The toilet flushed, the sink ran, and before Megavolt knew it he could hear the soft creaking of the floorboards as Quackerjack slowly returned. He was wrapped tightly in the oversized blanket, bundled up as though trying to hide completely in its comforting warmth. His hat was clenched in trembling fingers, which might have meant nothing to most people, but to Megavolt it was an obvious sign that he wasn't in a normal state of mind.

"Megsy," the miserable jester whined with a sniffle, "I'm siiiiick."

Megavolt couldn't keep the small smirk off his face at the adorable condition his friend was in. It just wasn't very often that he saw Quackerjack needing comfort in quite such a way. "Oooh, you don't say," he replied sarcastically.

Quackerjack nodded as though oblivious to the fact that the other man wasn't being serious. He frowned, sniffing his dripping snot back into his nose and groaning unhappily at the way it made his abused throat hurt even more. He sighed dramatically, making his way over to the worn couch and dropping himself into the cushions face down so he could lay his head in Megavolt's lap.

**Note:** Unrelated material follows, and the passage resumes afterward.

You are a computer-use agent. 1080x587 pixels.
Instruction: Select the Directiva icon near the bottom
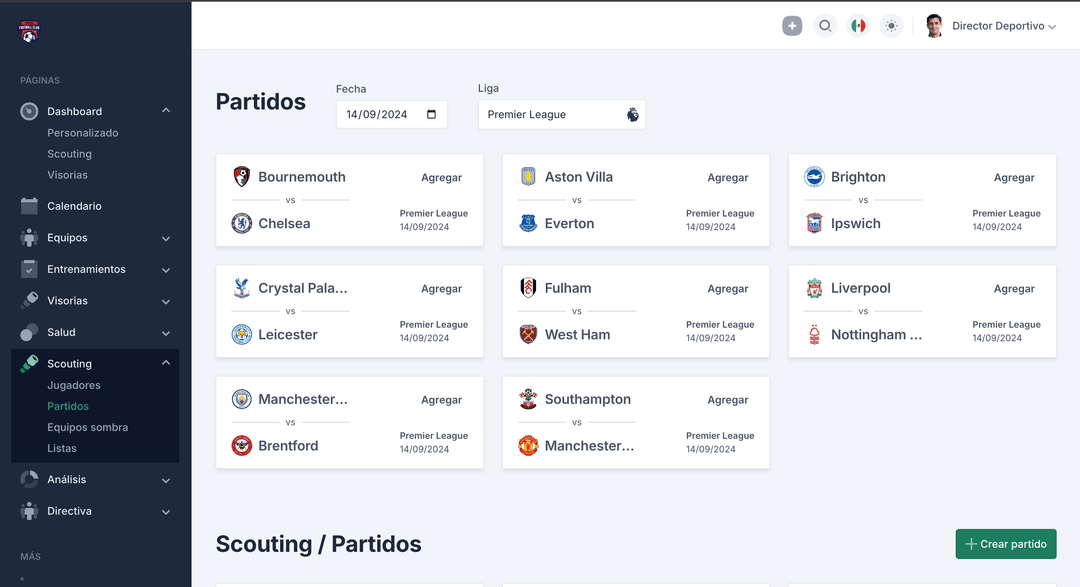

Megavolt tried not to cringe at the snot that was being smeared on his legs, but was only slightly successful. At least the thick blanket was enough to keep any hint of moisture off of his body. That slight comfort made him happy for sure, but the sight of the softly shivering mallard currently snuggled against him was somewhat heartbreaking. He stroked at the disheveled feathers on Quackerjack's head, running his fingers gently through the sweat-slicked plumage. No matter how many times he saw the other man without his hat he would never get used to the sight. It was rare that the jester ever removed the beloved item. In fact, the only times Megavolt had ever seen it absent in the past was when Quackerjack was forced to wash it or wash his head.

Quackerjack snuggled closer to the other man's ministrations, already falling prey to his exhaustion. "Soodn as I'm betta, yo owe me soooo mush playtime," he mumbled nasally.

Megavolt snorted, undeniably amused by his friend's insistence. "Only if you do everything I say until you're better," he said, taking the opportunity to make a deal with the dejected clown.

"Eveythingh?"

"Everything."

Quackerjack grumbled at the response, displeased pout settling on his face; he just knew Megavolt was going to make him take nasty tasting medicine and rest all the time. He was pretty sure being stationary for more than five minutes was literally detrimental to his health. "Fiiine," he finally responded, "but dyou gotta wear the nurse's outfit."

"I am not wearing your nurse outfit."

"Awww, why not?"

"Because I still can't believe you talked me into it the first time!"

"Bu I wasn even really sick that time!"

"Too bad. You used up your… Megsy nurse… privileges. Besides, the oven was laughing at me for months after that."

"Oh, who cares what Henry thinks. Dude's got an attidude problem."

"Stop trying to make me wear dresses!"

"Poo, you're no fud."

"And yet you keep knocking on my door at four in the morning wanting to play hide and seek."

Quackerjack blew a raspberry at him, the action causing a coughing fit. "Fdine, Mr. Boring." He paused for a moment. "Megs?"

"Yes, Quacky?"

"Watch cardoons wid me?"

Megavolt smiled at the request, pulling Quackerjack closer so he could snuggle into the sofa with him. "That I think I can handle."